Running hass.io on a RPi 3 with a Zooz ZST10 zwave stick. I have been migrating my zwave devices from SmartThings and so far it has been going pretty well. When I added the tstat it comes up with 4 devices in the overview, none make sense or work correctly. Any ideas how to fix it? OpenZWave is supposed to support it as of April 7 (see https://github.com/OpenZWave/open-zwave/pull/1757).
Those entities represent the ZWave Thermostat Setpoints, for the thermostat modes supported by the thermostat. In HA, the setpoints are individually represented, instead of being combined into a single climate entity. You have to control them separately, so to adjust the heating temperature you’d have to modify a heat entity, and to adjust A/C you’d modify a cool entity. There is also the custom dual thermostat which can combine two separate entities.

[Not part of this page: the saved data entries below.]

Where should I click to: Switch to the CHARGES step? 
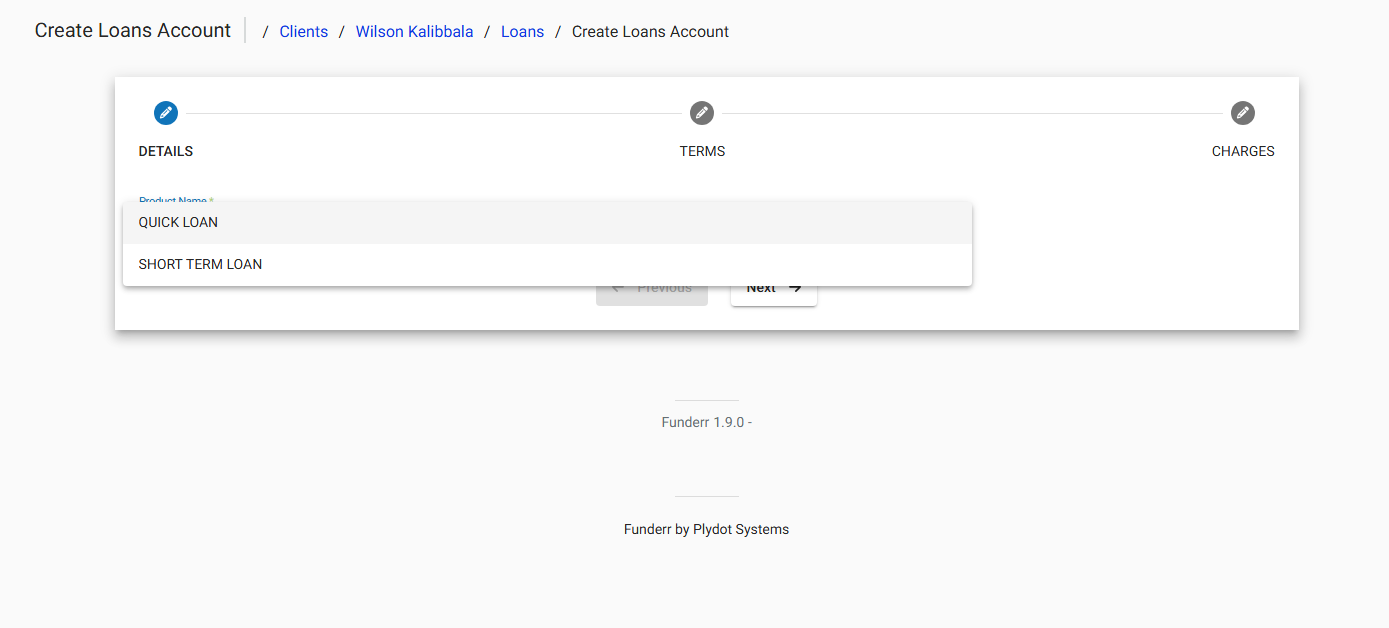(x=1242, y=130)
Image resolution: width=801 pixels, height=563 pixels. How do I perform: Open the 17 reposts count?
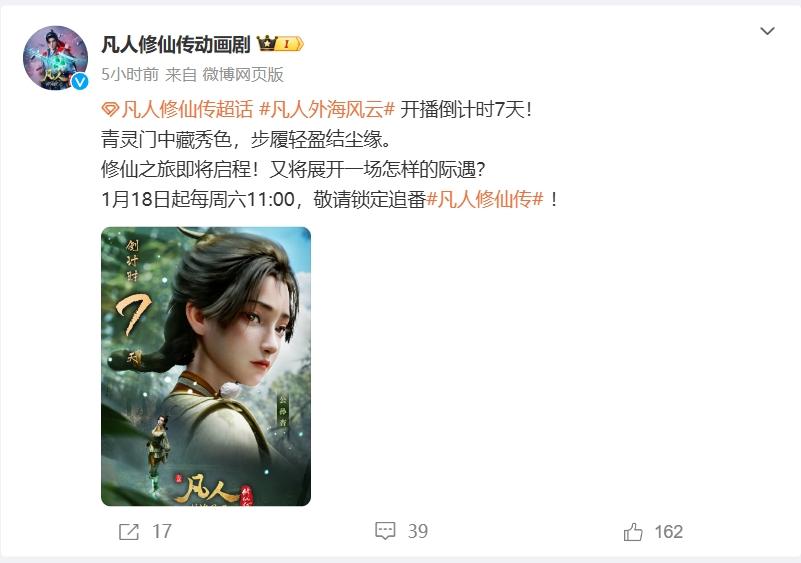(162, 532)
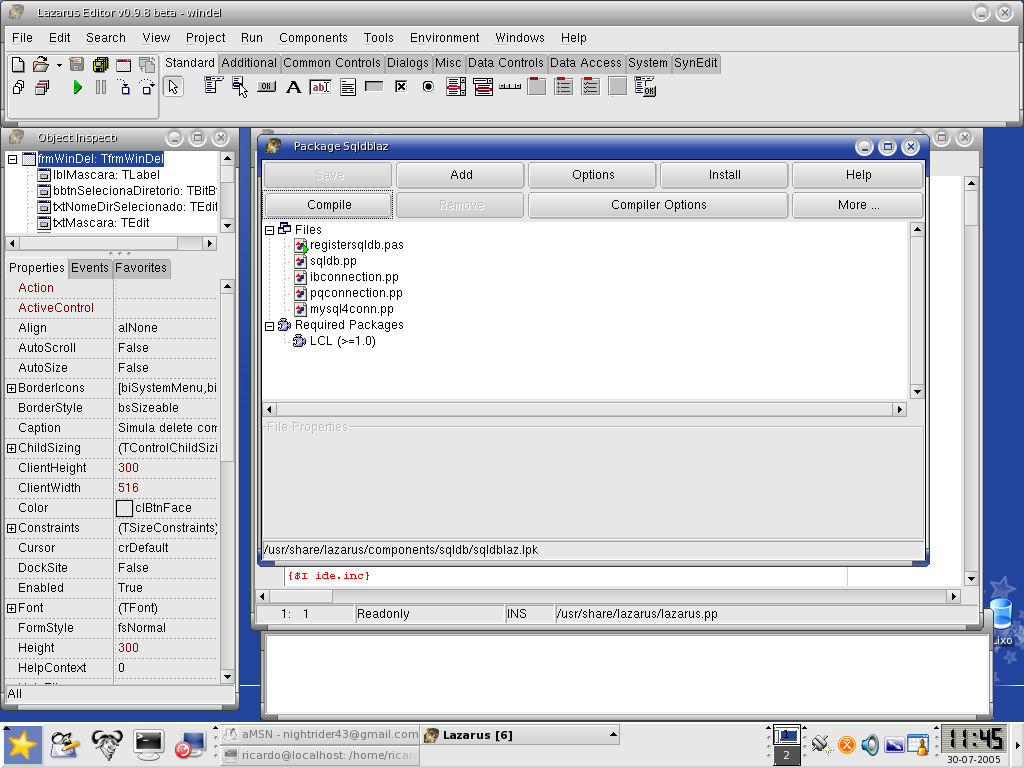This screenshot has width=1024, height=768.
Task: Activate the selection arrow tool
Action: coord(173,87)
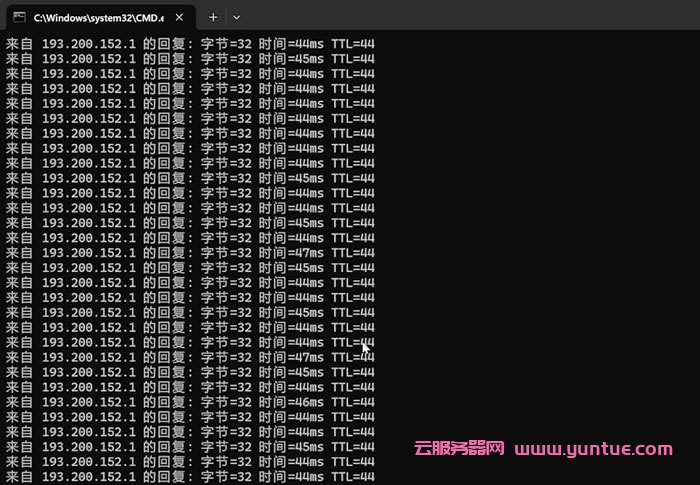Click the www.yuntue.com watermark URL
Viewport: 700px width, 485px height.
click(594, 449)
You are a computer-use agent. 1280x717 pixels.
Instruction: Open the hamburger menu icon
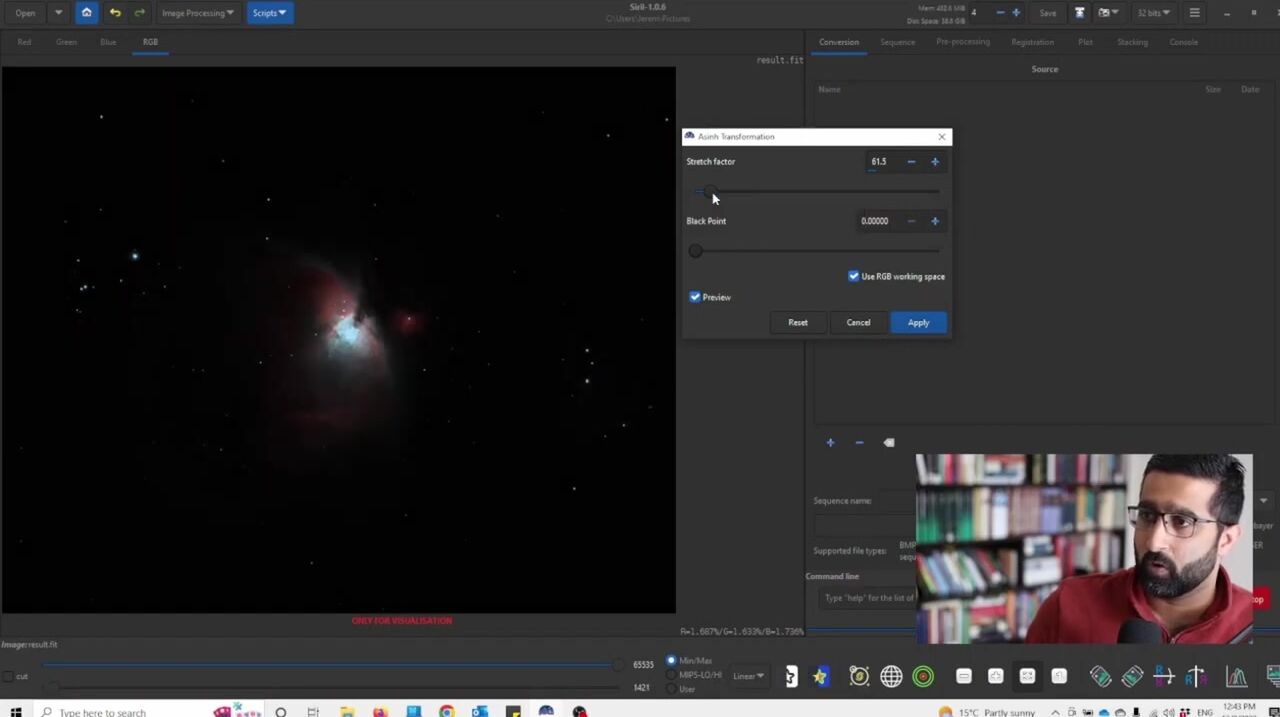[x=1194, y=13]
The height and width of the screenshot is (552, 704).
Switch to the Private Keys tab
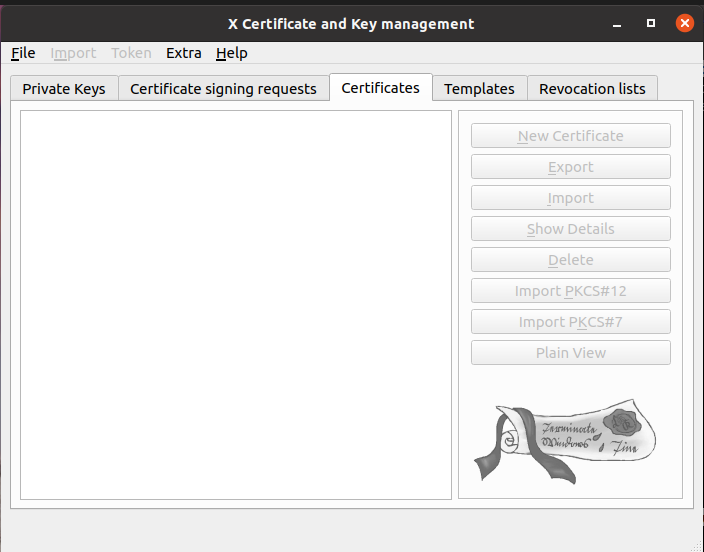pos(64,89)
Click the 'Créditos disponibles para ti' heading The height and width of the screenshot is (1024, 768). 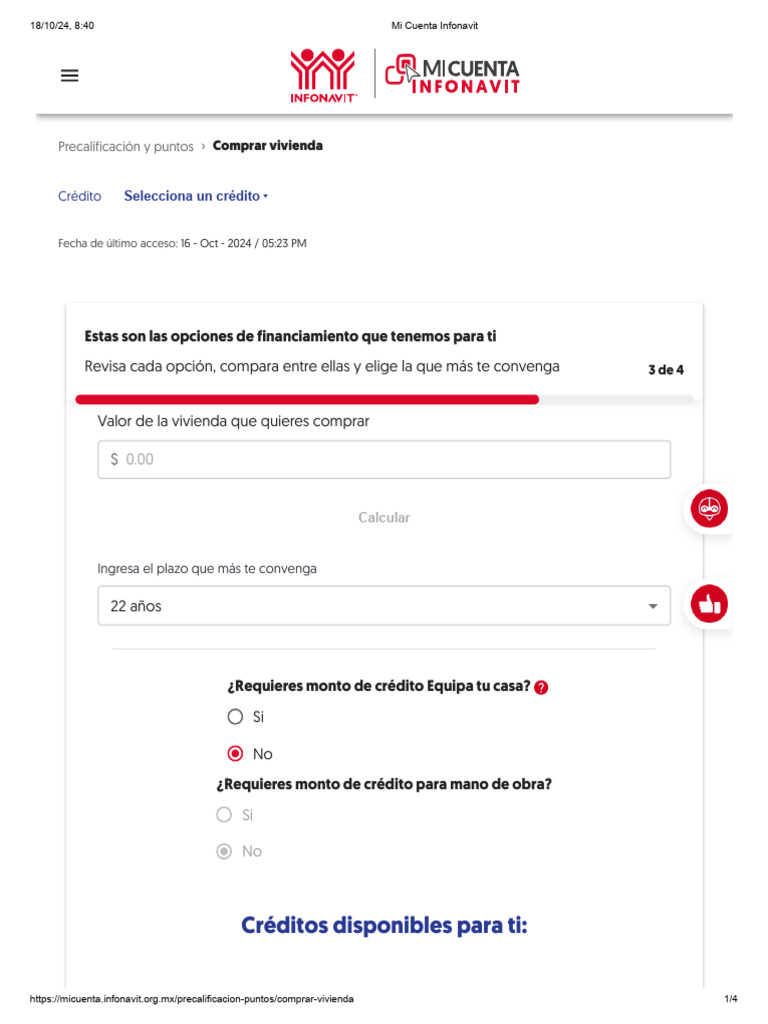point(384,926)
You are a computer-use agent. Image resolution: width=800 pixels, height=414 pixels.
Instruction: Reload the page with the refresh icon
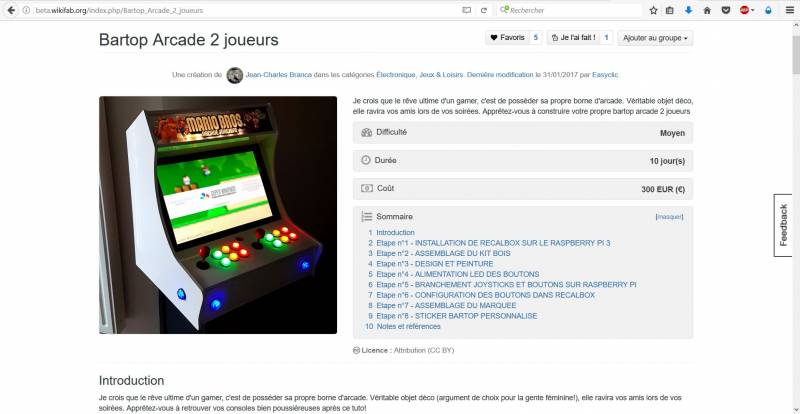coord(484,10)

As for the names, they are provided by OpenZWave. unused_3 is setpoint ID 3, which has no use. Here are the list of setpoints from the spec (available here):
Obviously the cool_1 setpoint is used for cooling. Not sure about the Dry and Moist modes, because the manual says it measures humidity but does not control it. Are you sure you don’t have a heat_1 entity either? If you go to the Integrations->ZWave panel, what are the entities listed for that node?
There is also some information about this thermostat in the Smartthings forum. The posted device handler code only recognizes the Heating and Cooling setpoint/modes, so the unused, dry and moist can probably just be ignored. The device handler also enables polling of the device every 5 minutes, which is not great. You might want to see what happens in HA if you adjust the temperature on the thermostat itself, do the setpoint values change, or do you also need to enable polling?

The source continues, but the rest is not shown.